TASK STATEMENT
Starting at the line that contains "You are a computer-use", write out every line through the end of the records below exactly as it appears, and leave out all pictures.

::: INPUT MATERIAL :::

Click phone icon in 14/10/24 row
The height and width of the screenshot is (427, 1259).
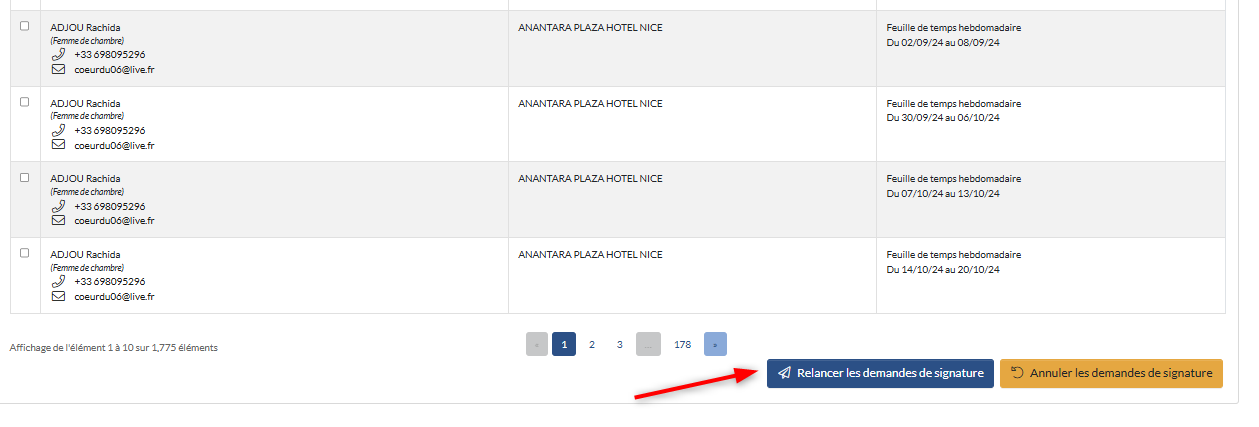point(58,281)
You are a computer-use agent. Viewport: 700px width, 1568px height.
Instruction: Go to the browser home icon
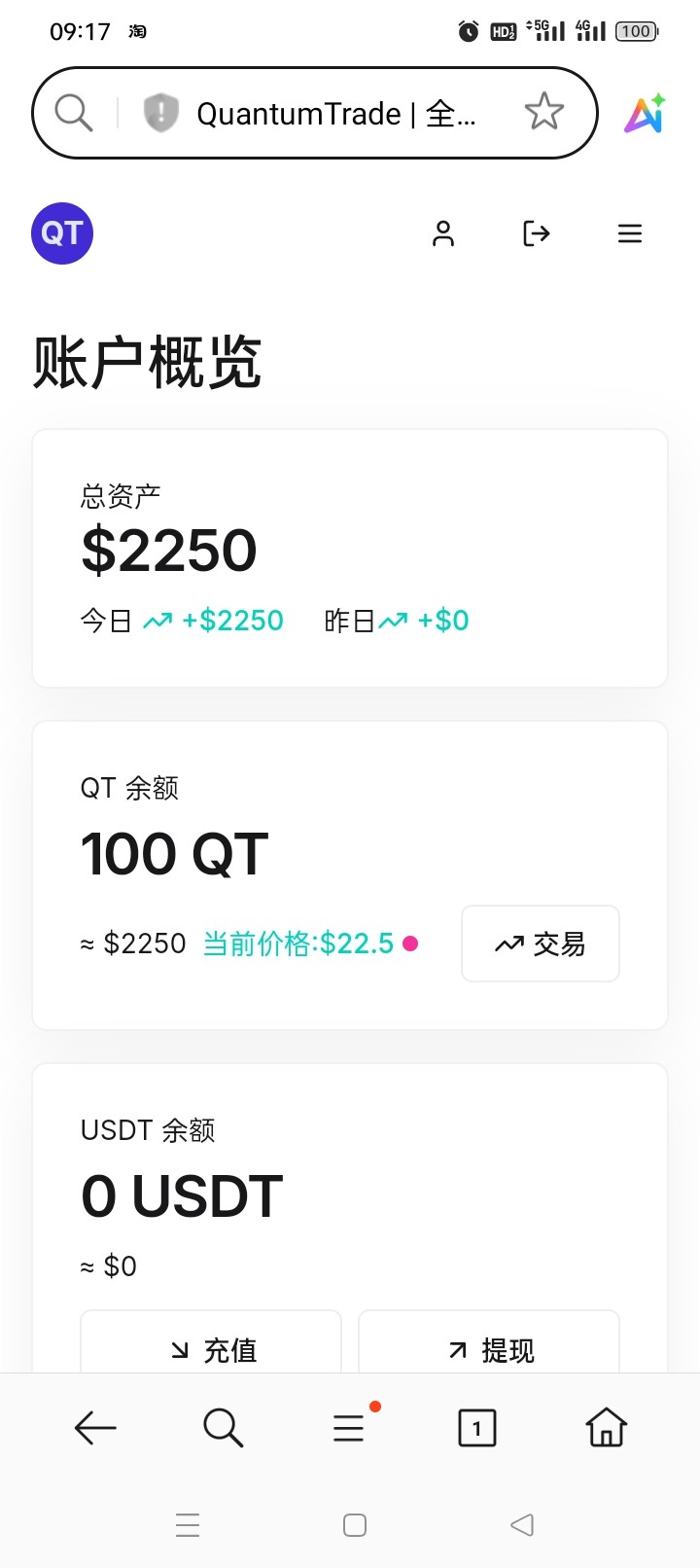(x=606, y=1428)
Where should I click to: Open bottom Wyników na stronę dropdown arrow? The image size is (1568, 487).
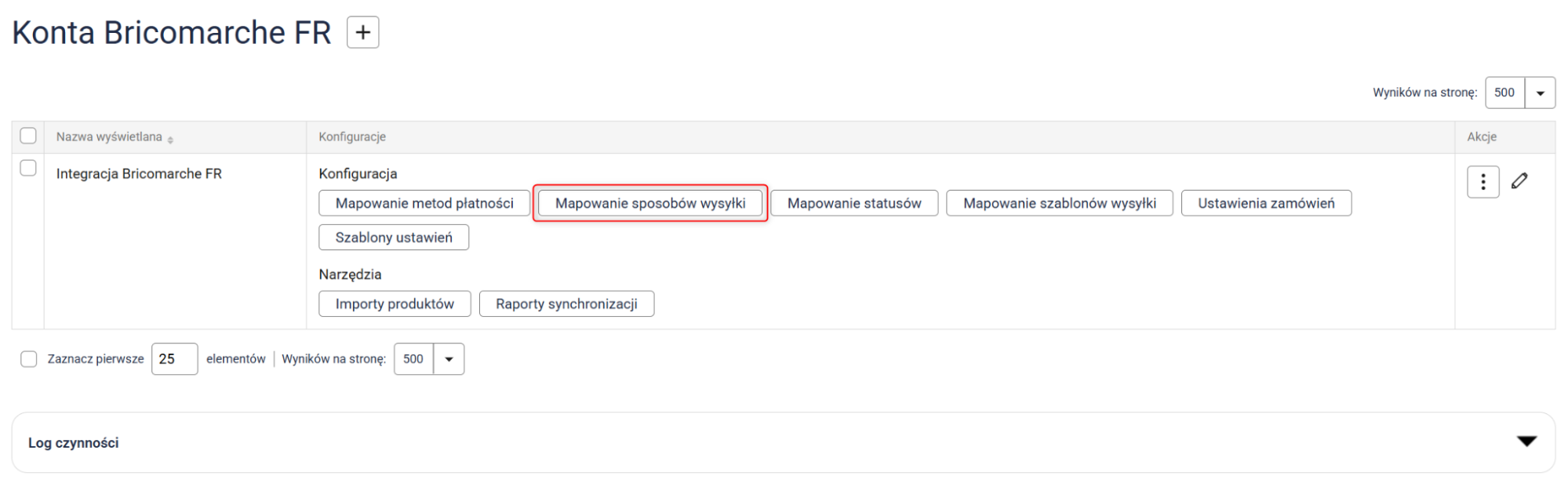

:::

SOLUTION TO THE PROBLEM
You are a computer-use agent. Viewport: 700px width, 1568px height.
Instruction: Go to the browser home icon
(x=606, y=1428)
Where should I click to: Open bottom Wyników na stronę dropdown arrow? The image size is (1568, 487).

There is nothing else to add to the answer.